Never heard of him! :(

 

Oh well, perhaps he was just prejudiced, but to be honest, I don't fully understand his comments if he admired Elgar so much. After all, Elgar's music is lyrical, often contrapuntal, frequently extended and highly chromatic, so I fail to see why JRM could not have been impressed by the music, let alone the performance.

 

As I've oft repeated, to have heard Germani live was one of the greatest privileges of my youth, and yes, the way he combined the heroic with such contrapuntal clarity, in what is often quite dense and dark music, made Germani a giant of interpretation and flawless technique.

 

There were/are others of course......Kynaston, Preston and Melville Cook, with Heinz Wunderlich the natural successor to the title of "Reger maestro."

 

MM

Dear MM -

 

As usual, what you have written is so very, very perceptive.

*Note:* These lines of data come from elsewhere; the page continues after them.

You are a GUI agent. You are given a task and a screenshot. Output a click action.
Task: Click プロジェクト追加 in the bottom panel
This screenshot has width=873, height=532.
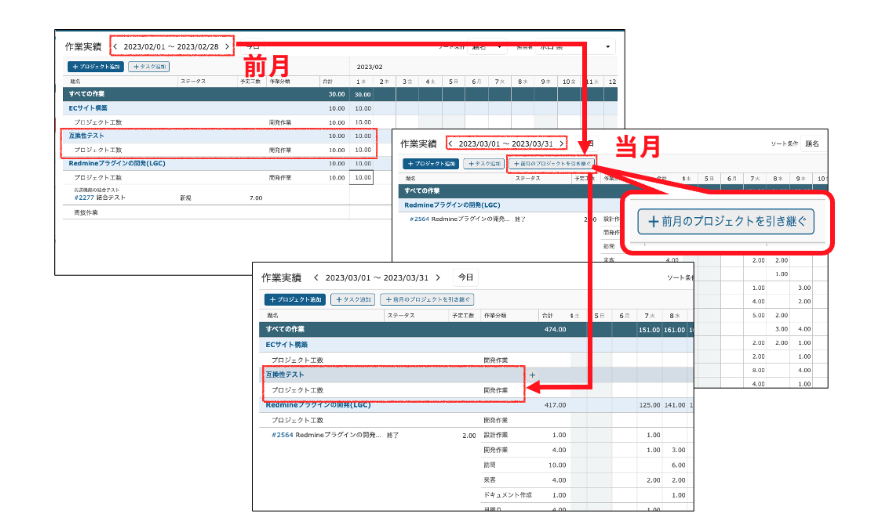294,299
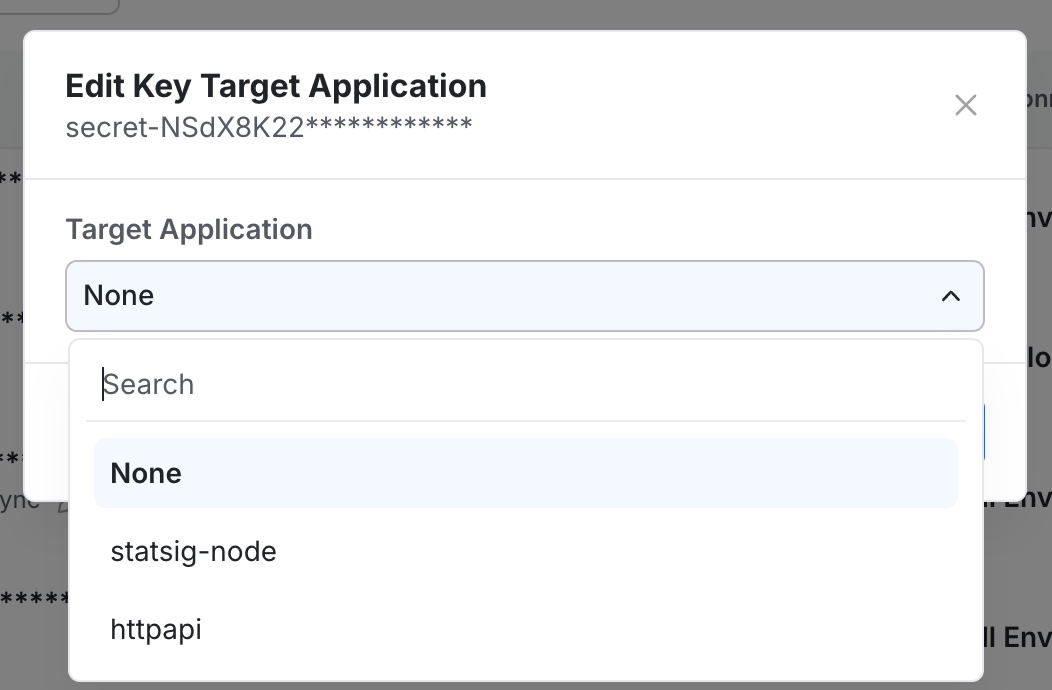Collapse the Target Application options list
1052x690 pixels.
click(x=950, y=296)
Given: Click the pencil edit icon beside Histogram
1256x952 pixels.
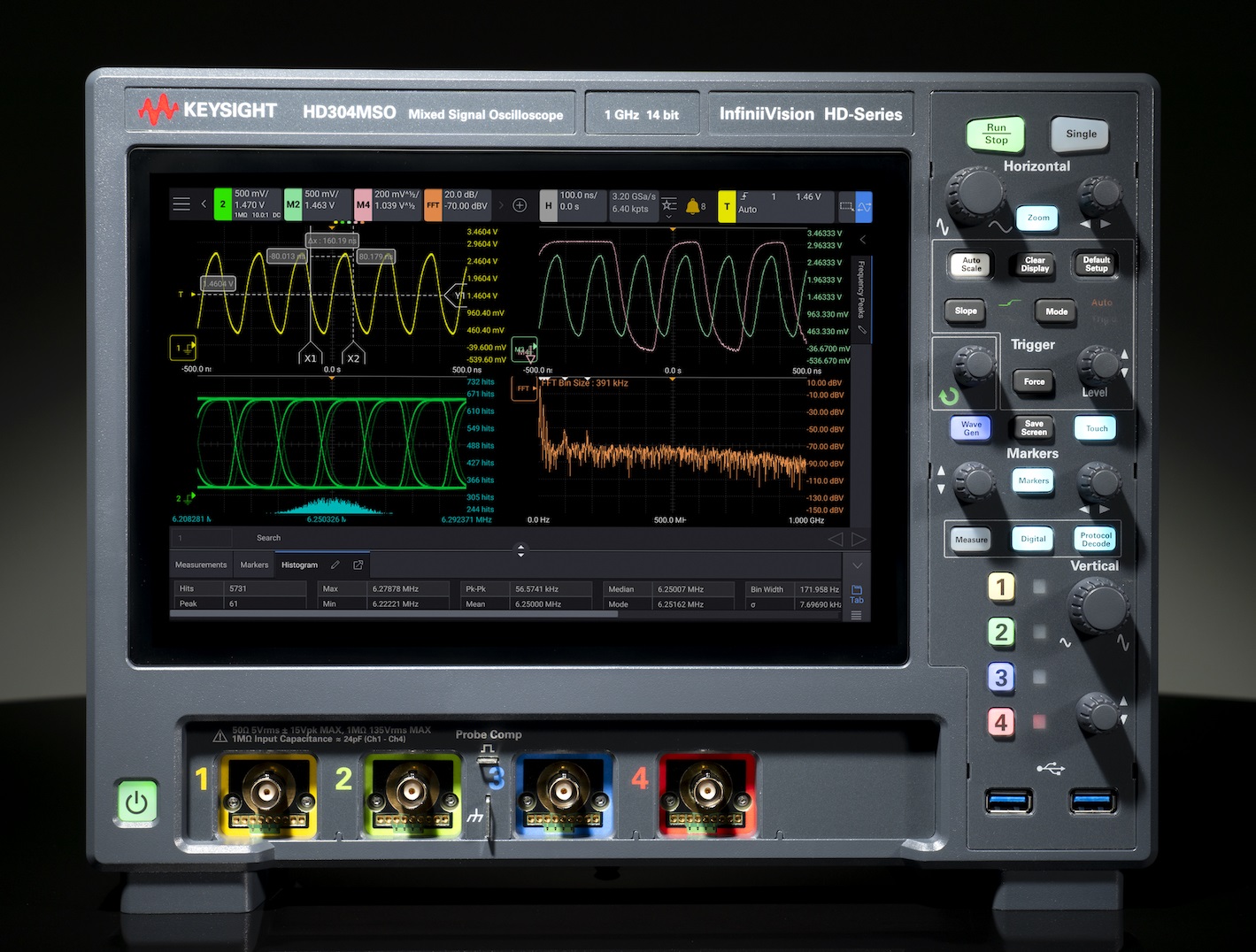Looking at the screenshot, I should (x=335, y=564).
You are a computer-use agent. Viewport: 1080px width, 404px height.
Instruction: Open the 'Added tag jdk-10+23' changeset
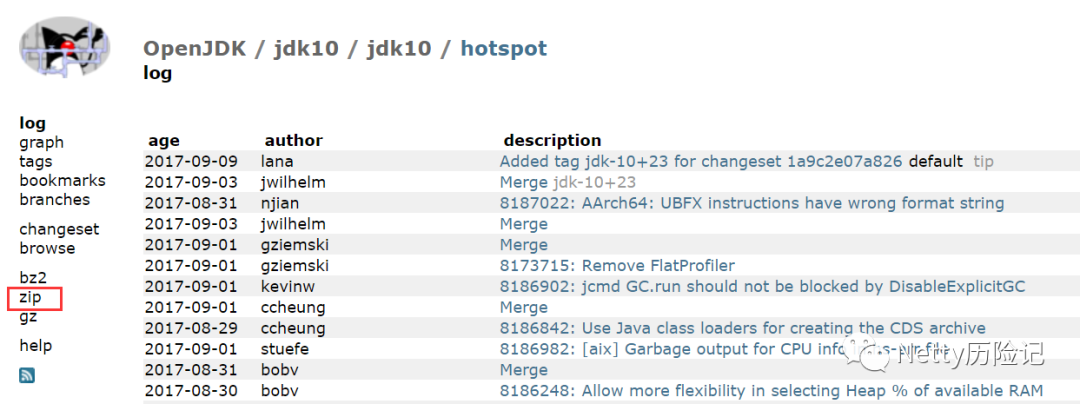tap(700, 161)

Your contributions keep us all coming back for second and third helpings.

 

I believe that Kynaston received this ability from Germani. Didn't know that Melville Cook played Reger but it would be easy for his particular combination of musicianship and technique. As for Preston, again I agree. His Reger is EXCELLENT but in ways that I'm not clever or perceptive enough to describe. It IS different from Germani. Lastly, when we listen to Heinz Wunderlich, it's apparent that we're very close to the horse's mouth. His Reger has a unique combination of ease, naturalness and exaltation that I assume was his legacy from Straube. It has AUTHORITY.

 

But, there remains something elusive about Germani and Reger. How can anything is this world be so close to perfect ? It's really so good, so totally right at all times. I think the secret is his huge technique, always relaxed. Of course, he sorts out the musical difficulties and makes them less daunting and oppressive. Aside from the visceral thrill of all that big, very English organ sound, at the end of the day it's always the astounding clarity that leaves me breathless.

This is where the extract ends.